Local youths removed from Pennsylvania facility after abuses reported
Harris County officials are bringing home two Houston-area teens held at a reform school in Pennsylvania after revelations of daily abuse and beatings at the idyllic suburban campus.
News of the dozens of claims of brutal treatment at the Glen Mills School, uncovered in an investigation by the Philadelphia Inquirer, prompted the Harris County Juvenile Probation Department to take action. The department said it learned of the scandal when the Houston Chronicle called officials with questions.
“As soon as I was made aware of the allegations this morning, I directed our staff to make arrangements to have these two returned here immediately,” Henry Gonzales, the county’s juvenile probation executive director, said on Friday. “Although we have never had any allegations made by our kids against this facility, the contract had been reduced with the plan to not renew at the end of the current contract due to wanting to keep our youth closer to home.”
The Texas teens are scheduled come back on Tuesday.
Published last week, the Philadelphia paper’s probe institution plagued by abuse that the school’s leaders allegedly ignored, even as they continued to hire insufficiently trained staff to oversee the troubled teens. Ex-counselors recounted watching their peers kick students in the face or choke them until they screamed that they couldn’t breathe. Students told of beatings, chokings and broken bones.
“I’ve seen people thrown through doors, like it was a movie,” James Johnson, a former student and staff member, told the paper.
The school, in a statement released to the Chronicle through a spokeswoman, denied most of the paper’s findings.
“Glen Mills disputes virtually all the allegations and conclusions reported in the article, but we are willing to allow external reviewers to reach their own conclusions,” the statement said, noting the school’s recently formed panel to analyze operations and “identify areas where we can do even better.”
Harris County began sending juveniles to the facility a few years ago, though officials couldn’t immediately clarify when the contracts began. As part of a push to bring the teens closer to home and find ways to provide the same services locally, the county has sharply reduced the number sent there every year, Gonzales said. As of September, 10 Harris County youths were at Glen Mills, but by January that number dropped to just two.
Typically, those deemed suitable for Glen Mills were older teens who’d been sentenced to probation with a recommendation to complete reform school first, officials said. In some cases, children with gang involvement backgrounds were considered good candidates because the distance would ensure separation from other gang members in local facilities.
The array of vocational offerings — including culinary arts, golf course management, welding and photography, according to the Glen Mills website — also seemed like a benefit.

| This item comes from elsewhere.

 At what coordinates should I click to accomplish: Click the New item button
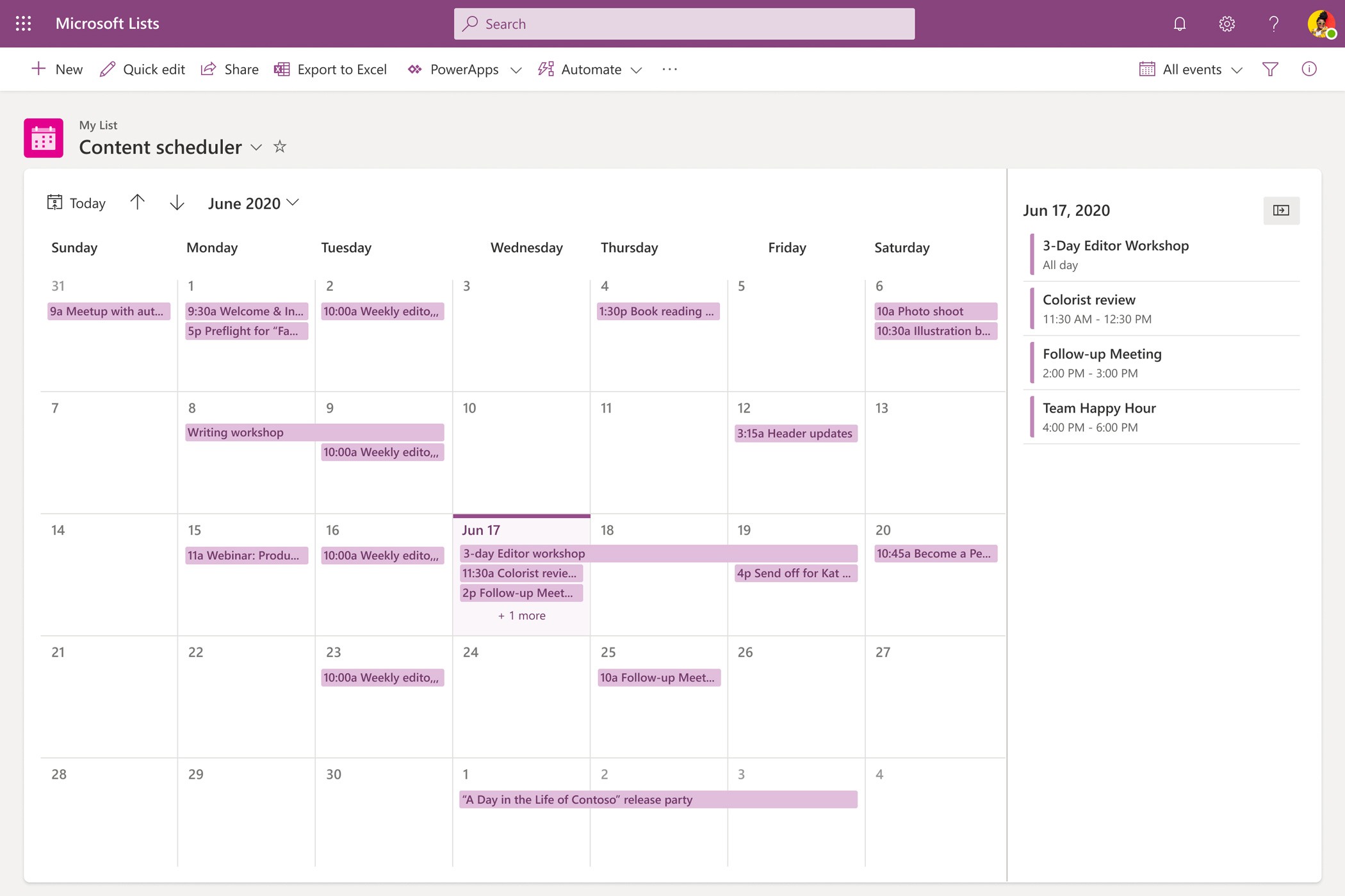pyautogui.click(x=57, y=69)
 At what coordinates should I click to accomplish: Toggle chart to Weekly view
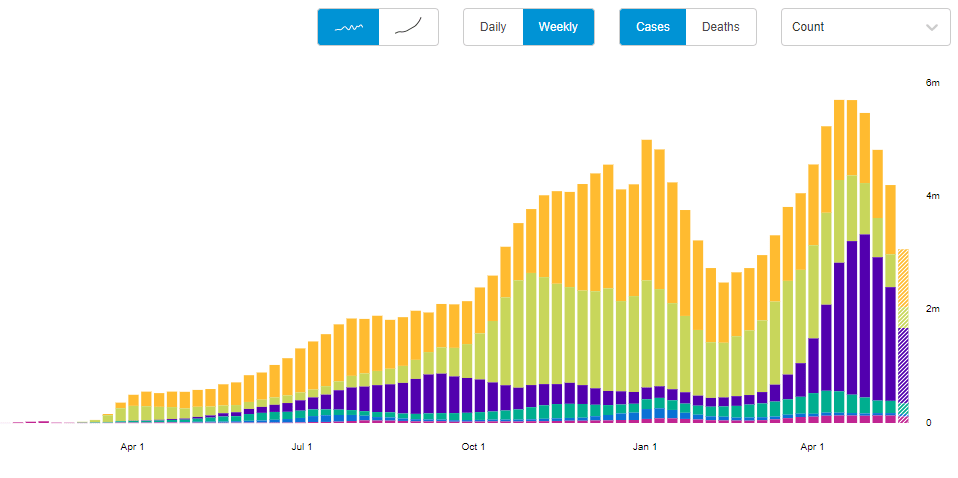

“I’m shocked. I found the place to be fantastic — I’ve toured the facility,” said Steve Halpert, juvenile division chief at the Harris County Public Defender’s Office.
This month, Philadelphia pulled all 51 of its boys from the program after the paper’s reporting. More than two decades ago, Chicago officials pulled its youths from the program after two alleged they’d been beaten.
The Inquirer traced allegations of abuse back to at least 1996, when a Florida boy said a counselor had slammed him on a pool table for failing to acknowledge the staffer when he walked in the room. The following year, the Chicago boys claimed they’d been beaten; three years later, state records show, a boy somehow ended up with a chipped tooth and bruises from staffers. In the state investigation that followed, eight boys told police they’d been hit and slammed into walls by more than a dozen staffers participating in the ongoing brutality.
The Inquirer’s reporting revealed a string of alleged brutality in recent years.
In June 2017, one teen made a crass joke about a staffer’s sister. In response, employees allegedly beat him so badly he ended up with a broken jaw.
That same year, a 17-year-old ran away from campus, he later told the Inquirer. When counselors found him in the woods, he claimed, the men took turns choking and punching him. Court records showed that two teens had to have their scalps stapled shut after restraints, and another reportedly needed stitches after he was pushed through a plate glass window.
State records — which the paper found “severely” undercounted the routine violence at the school —showed that in the last five years, at least 13 employees had been terminated and a few dozen others reprimanded as the result of more than a dozen assaults on teens.